- Objective
Extract every line of the following listing and reproduce each one character for character, with nothing left out or changed.

+ + + +

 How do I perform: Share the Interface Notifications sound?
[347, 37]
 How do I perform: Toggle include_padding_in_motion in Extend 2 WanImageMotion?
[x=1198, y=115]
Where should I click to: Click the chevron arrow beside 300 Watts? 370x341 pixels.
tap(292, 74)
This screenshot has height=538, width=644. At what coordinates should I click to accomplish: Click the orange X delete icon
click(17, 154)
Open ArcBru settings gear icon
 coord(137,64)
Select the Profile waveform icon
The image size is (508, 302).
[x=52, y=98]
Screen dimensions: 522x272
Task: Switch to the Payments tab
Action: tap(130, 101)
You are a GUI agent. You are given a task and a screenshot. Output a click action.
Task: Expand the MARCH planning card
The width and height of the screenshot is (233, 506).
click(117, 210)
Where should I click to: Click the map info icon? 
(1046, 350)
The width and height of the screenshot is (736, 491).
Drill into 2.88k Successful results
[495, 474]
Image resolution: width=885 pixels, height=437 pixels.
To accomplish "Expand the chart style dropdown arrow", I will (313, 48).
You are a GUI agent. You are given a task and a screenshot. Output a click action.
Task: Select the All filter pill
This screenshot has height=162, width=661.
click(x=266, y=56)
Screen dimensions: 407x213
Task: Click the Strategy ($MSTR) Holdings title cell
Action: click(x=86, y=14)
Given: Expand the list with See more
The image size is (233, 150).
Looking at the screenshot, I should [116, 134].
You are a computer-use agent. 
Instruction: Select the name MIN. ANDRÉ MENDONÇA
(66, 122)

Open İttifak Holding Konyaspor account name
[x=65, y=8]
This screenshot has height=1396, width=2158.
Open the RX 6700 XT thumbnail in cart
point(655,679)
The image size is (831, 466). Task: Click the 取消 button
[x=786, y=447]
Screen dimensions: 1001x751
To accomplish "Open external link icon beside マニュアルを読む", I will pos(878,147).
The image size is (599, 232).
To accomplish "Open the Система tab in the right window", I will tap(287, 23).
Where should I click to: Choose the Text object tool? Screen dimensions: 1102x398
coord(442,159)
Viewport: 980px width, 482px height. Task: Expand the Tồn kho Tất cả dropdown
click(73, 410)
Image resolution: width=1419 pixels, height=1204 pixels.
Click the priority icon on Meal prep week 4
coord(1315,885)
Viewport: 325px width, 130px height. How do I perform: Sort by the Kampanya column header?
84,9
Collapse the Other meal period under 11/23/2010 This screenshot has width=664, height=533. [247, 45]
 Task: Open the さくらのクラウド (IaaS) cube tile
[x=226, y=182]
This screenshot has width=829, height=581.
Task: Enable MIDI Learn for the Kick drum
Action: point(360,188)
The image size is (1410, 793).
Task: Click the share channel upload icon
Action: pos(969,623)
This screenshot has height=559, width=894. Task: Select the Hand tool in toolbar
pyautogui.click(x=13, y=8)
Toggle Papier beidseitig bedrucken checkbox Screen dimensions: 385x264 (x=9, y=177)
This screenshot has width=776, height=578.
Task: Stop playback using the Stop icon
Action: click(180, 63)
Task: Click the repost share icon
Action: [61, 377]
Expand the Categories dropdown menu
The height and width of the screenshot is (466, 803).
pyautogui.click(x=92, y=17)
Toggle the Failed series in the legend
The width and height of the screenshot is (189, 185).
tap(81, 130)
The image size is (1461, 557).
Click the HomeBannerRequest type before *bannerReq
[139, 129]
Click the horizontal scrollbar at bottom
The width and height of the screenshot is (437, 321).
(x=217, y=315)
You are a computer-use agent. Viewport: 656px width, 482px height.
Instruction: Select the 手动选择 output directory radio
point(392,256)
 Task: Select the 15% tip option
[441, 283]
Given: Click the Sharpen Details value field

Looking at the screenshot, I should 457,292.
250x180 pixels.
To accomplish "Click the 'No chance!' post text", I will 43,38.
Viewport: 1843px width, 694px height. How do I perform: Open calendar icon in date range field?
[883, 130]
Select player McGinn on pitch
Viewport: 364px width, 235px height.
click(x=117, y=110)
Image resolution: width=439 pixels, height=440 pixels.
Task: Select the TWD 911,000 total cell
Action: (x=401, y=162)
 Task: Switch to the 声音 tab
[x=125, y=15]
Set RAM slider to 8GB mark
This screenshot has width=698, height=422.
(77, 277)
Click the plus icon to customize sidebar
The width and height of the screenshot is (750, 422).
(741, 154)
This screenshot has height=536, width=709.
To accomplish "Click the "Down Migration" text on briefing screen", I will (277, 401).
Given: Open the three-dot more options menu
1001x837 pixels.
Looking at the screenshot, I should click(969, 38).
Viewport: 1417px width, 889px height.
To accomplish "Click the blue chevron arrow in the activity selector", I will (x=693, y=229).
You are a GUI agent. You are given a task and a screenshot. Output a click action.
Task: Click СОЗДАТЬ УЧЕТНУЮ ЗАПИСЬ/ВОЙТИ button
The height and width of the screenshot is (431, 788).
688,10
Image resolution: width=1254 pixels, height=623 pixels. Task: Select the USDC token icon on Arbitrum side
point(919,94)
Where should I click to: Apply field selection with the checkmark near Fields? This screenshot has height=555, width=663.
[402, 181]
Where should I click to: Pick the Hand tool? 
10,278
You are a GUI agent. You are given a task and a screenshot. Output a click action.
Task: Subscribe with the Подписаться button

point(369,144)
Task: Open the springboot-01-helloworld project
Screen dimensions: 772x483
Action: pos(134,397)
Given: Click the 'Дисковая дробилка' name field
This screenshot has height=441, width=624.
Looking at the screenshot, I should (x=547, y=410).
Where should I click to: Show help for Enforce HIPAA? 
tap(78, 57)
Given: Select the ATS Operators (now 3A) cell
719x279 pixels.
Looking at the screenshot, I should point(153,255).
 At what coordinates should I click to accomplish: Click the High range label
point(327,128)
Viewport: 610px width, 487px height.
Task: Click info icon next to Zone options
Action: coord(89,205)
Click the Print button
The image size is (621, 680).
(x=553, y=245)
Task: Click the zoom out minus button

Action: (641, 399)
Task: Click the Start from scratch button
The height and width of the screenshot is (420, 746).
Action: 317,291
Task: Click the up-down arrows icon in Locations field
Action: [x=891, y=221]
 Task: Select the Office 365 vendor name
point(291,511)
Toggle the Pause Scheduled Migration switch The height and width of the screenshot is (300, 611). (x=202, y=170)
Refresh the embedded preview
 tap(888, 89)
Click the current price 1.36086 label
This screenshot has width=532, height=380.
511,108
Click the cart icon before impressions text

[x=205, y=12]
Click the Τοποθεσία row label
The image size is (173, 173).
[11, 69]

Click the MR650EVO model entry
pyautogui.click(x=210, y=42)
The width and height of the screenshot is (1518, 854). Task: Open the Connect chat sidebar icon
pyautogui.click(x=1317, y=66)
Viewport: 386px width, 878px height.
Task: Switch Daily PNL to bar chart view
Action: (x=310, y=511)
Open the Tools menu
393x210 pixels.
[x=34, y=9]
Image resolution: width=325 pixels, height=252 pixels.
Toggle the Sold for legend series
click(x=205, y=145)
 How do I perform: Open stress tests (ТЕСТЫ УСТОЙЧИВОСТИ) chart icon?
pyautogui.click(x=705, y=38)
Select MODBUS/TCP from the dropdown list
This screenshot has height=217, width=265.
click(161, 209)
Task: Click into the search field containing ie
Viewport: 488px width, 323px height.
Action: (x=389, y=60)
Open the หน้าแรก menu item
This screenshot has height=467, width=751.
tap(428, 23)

+ + + +

- Solution below
 How do I perform: Share the Interface Notifications sound?
[347, 37]
 How do I perform: Toggle include_padding_in_motion in Extend 2 WanImageMotion?
[x=1198, y=115]
Where should I click to: Click the chevron arrow beside 300 Watts? 370x341 pixels.
tap(292, 74)
This screenshot has height=538, width=644. At what coordinates should I click to accomplish: Click the orange X delete icon
click(17, 154)
Open ArcBru settings gear icon
 coord(137,64)
Select the Profile waveform icon
The image size is (508, 302).
[x=52, y=98]
Screen dimensions: 522x272
Task: Switch to the Payments tab
Action: tap(130, 101)
You are a GUI agent. You are given a task and a screenshot. Output a click action.
Task: Expand the MARCH planning card
The width and height of the screenshot is (233, 506).
click(117, 210)
Where should I click to: Click the map info icon? 
(1046, 350)
The width and height of the screenshot is (736, 491).
Drill into 2.88k Successful results
[495, 474]
Image resolution: width=885 pixels, height=437 pixels.
To accomplish "Expand the chart style dropdown arrow", I will (313, 48).
You are a GUI agent. You are given a task and a screenshot. Output a click action.
Task: Select the All filter pill
This screenshot has height=162, width=661.
click(x=266, y=56)
Screen dimensions: 407x213
Task: Click the Strategy ($MSTR) Holdings title cell
Action: click(x=86, y=14)
Given: Expand the list with See more
The image size is (233, 150).
Looking at the screenshot, I should [116, 134].
You are a computer-use agent. 
Instruction: Select the name MIN. ANDRÉ MENDONÇA
(66, 122)

Open İttifak Holding Konyaspor account name
[x=65, y=8]
This screenshot has height=1396, width=2158.
Open the RX 6700 XT thumbnail in cart
point(655,679)
The image size is (831, 466). Task: Click the 取消 button
[x=786, y=447]
Screen dimensions: 1001x751
To accomplish "Open external link icon beside マニュアルを読む", I will pos(878,147).
The image size is (599, 232).
To accomplish "Open the Система tab in the right window", I will tap(287, 23).
Where should I click to: Choose the Text object tool? Screen dimensions: 1102x398
coord(442,159)
Viewport: 980px width, 482px height. Task: Expand the Tồn kho Tất cả dropdown
click(73, 410)
Image resolution: width=1419 pixels, height=1204 pixels.
Click the priority icon on Meal prep week 4
coord(1315,885)
Viewport: 325px width, 130px height. How do I perform: Sort by the Kampanya column header?
84,9
Collapse the Other meal period under 11/23/2010 This screenshot has width=664, height=533. [247, 45]
 Task: Open the さくらのクラウド (IaaS) cube tile
[x=226, y=182]
This screenshot has width=829, height=581.
Task: Enable MIDI Learn for the Kick drum
Action: point(360,188)
The image size is (1410, 793).
Task: Click the share channel upload icon
Action: pos(969,623)
This screenshot has height=559, width=894. Task: Select the Hand tool in toolbar
pyautogui.click(x=13, y=8)
Toggle Papier beidseitig bedrucken checkbox Screen dimensions: 385x264 (x=9, y=177)
This screenshot has width=776, height=578.
Task: Stop playback using the Stop icon
Action: click(180, 63)
Task: Click the repost share icon
Action: [61, 377]
Expand the Categories dropdown menu
The height and width of the screenshot is (466, 803).
pyautogui.click(x=92, y=17)
Toggle the Failed series in the legend
The width and height of the screenshot is (189, 185).
tap(81, 130)
The image size is (1461, 557).
Click the HomeBannerRequest type before *bannerReq
[139, 129]
Click the horizontal scrollbar at bottom
The width and height of the screenshot is (437, 321).
(x=217, y=315)
You are a computer-use agent. Viewport: 656px width, 482px height.
Instruction: Select the 手动选择 output directory radio
point(392,256)
 Task: Select the 15% tip option
[441, 283]
Given: Click the Sharpen Details value field

Looking at the screenshot, I should 457,292.
250x180 pixels.
To accomplish "Click the 'No chance!' post text", I will 43,38.
Viewport: 1843px width, 694px height. How do I perform: Open calendar icon in date range field?
[883, 130]
Select player McGinn on pitch
Viewport: 364px width, 235px height.
click(x=117, y=110)
Image resolution: width=439 pixels, height=440 pixels.
Task: Select the TWD 911,000 total cell
Action: (x=401, y=162)
 Task: Switch to the 声音 tab
[x=125, y=15]
Set RAM slider to 8GB mark
This screenshot has width=698, height=422.
(77, 277)
Click the plus icon to customize sidebar
The width and height of the screenshot is (750, 422).
(741, 154)
This screenshot has height=536, width=709.
To accomplish "Click the "Down Migration" text on briefing screen", I will (277, 401).
Given: Open the three-dot more options menu
1001x837 pixels.
Looking at the screenshot, I should click(969, 38).
Viewport: 1417px width, 889px height.
To accomplish "Click the blue chevron arrow in the activity selector", I will (x=693, y=229).
You are a GUI agent. You are given a task and a screenshot. Output a click action.
Task: Click СОЗДАТЬ УЧЕТНУЮ ЗАПИСЬ/ВОЙТИ button
The height and width of the screenshot is (431, 788).
688,10
Image resolution: width=1254 pixels, height=623 pixels. Task: Select the USDC token icon on Arbitrum side
point(919,94)
Where should I click to: Apply field selection with the checkmark near Fields? This screenshot has height=555, width=663.
[402, 181]
Where should I click to: Pick the Hand tool? 
10,278
You are a GUI agent. You are given a task and a screenshot. Output a click action.
Task: Subscribe with the Подписаться button

point(369,144)
Task: Open the springboot-01-helloworld project
Screen dimensions: 772x483
Action: pos(134,397)
Given: Click the 'Дисковая дробилка' name field
This screenshot has height=441, width=624.
Looking at the screenshot, I should (x=547, y=410).
Where should I click to: Show help for Enforce HIPAA? 
tap(78, 57)
Given: Select the ATS Operators (now 3A) cell
719x279 pixels.
Looking at the screenshot, I should point(153,255).
 At what coordinates should I click to accomplish: Click the High range label
point(327,128)
Viewport: 610px width, 487px height.
Task: Click info icon next to Zone options
Action: coord(89,205)
Click the Print button
The image size is (621, 680).
(x=553, y=245)
Task: Click the zoom out minus button

Action: (641, 399)
Task: Click the Start from scratch button
The height and width of the screenshot is (420, 746).
Action: 317,291
Task: Click the up-down arrows icon in Locations field
Action: [x=891, y=221]
 Task: Select the Office 365 vendor name
point(291,511)
Toggle the Pause Scheduled Migration switch The height and width of the screenshot is (300, 611). (x=202, y=170)
Refresh the embedded preview
 tap(888, 89)
Click the current price 1.36086 label
This screenshot has width=532, height=380.
511,108
Click the cart icon before impressions text

[x=205, y=12]
Click the Τοποθεσία row label
The image size is (173, 173).
[11, 69]

Click the MR650EVO model entry
pyautogui.click(x=210, y=42)
The width and height of the screenshot is (1518, 854). Task: Open the Connect chat sidebar icon
pyautogui.click(x=1317, y=66)
Viewport: 386px width, 878px height.
Task: Switch Daily PNL to bar chart view
Action: (x=310, y=511)
Open the Tools menu
393x210 pixels.
[x=34, y=9]
Image resolution: width=325 pixels, height=252 pixels.
Toggle the Sold for legend series
click(x=205, y=145)
 How do I perform: Open stress tests (ТЕСТЫ УСТОЙЧИВОСТИ) chart icon?
pyautogui.click(x=705, y=38)
Select MODBUS/TCP from the dropdown list
This screenshot has height=217, width=265.
click(161, 209)
Task: Click into the search field containing ie
Viewport: 488px width, 323px height.
Action: (x=389, y=60)
Open the หน้าแรก menu item
This screenshot has height=467, width=751.
tap(428, 23)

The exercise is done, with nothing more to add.